The idea that vampire stories could be cloaked narratives about homosexuality first occurred to me when I read M.T. Anderson’s Thirsty, where parallels between being a vampire and being gay are quite overt. Vampirism hits these characters at puberty, and carries with it both sensuality and feelings of dread/shame/secrecy that made the similarity impossible to miss. It is an intriguing metaphor – and I’m definitely not the first person to point it out. Here are some of my observations – there are probably a lot more interesting parallels.
1. Most vampire stories are stories of abstinence. The “hero” vampires are almost always the ones who abstain from the core essence of being a vampire – feeding on human blood. It’s who they are and what they crave, but these plots suggest that good old morality can make you resist carnal temptations, and for doing that, you get to be the lauded one in your group of outcasts.
2. Sex = death in many of these stories. For some reason if they have sex they might kill someone or lose their soul due to happiness, etc. Sex = death, danger, fear but is still usually worth it after all. This makes vampires a good parallel for any type of sex that society tells you not to have, thus why Twilight is also about not having premarital sex.

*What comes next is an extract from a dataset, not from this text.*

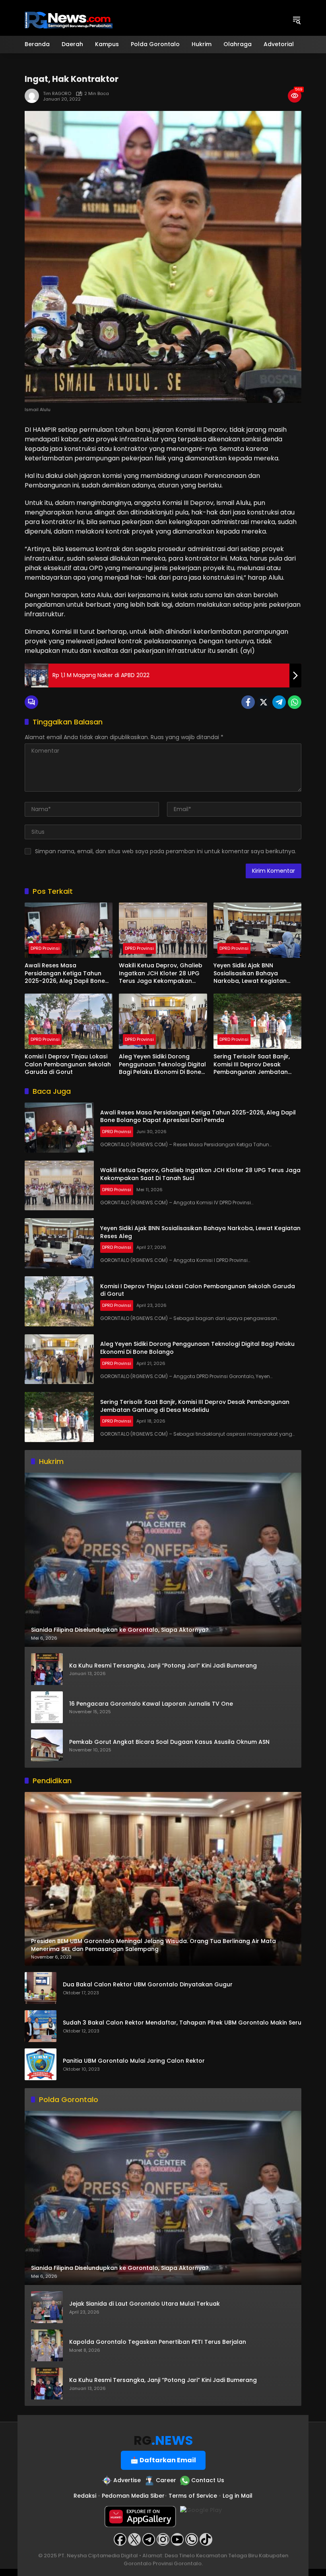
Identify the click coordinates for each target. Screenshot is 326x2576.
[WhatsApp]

3. “Innocent people” are often brought into a life of danger by being attracted to “someone they shouldn’t.” They often learn that they were wrong about vampires and then proceed to discover their own desire.
4. The process of being turned into a vampire has parallels with changing gender. Your old self experiences a minor death and is brought back as someone new – still you but different.
5. Vampires are often misunderstood and have to live on the periphery of society, and often become estranged from their families.
6. Vampires often hide who they are and have to essentially “come out” to people who are not vampires.
Are vampire stories about fighting intolerance or are they conservative warnings about the dangers of non-traditional sexuality? It probably depends on the story, but while some of them do feel like warnings about “forbidden desire,” most of them feel more cathartic and convention-challenging than anything. I do think a lot of the metaphors are relevant to times when being gay was particularly unaccepted in society. Maybe these parallels will no longer be relevant in the more tolerant future.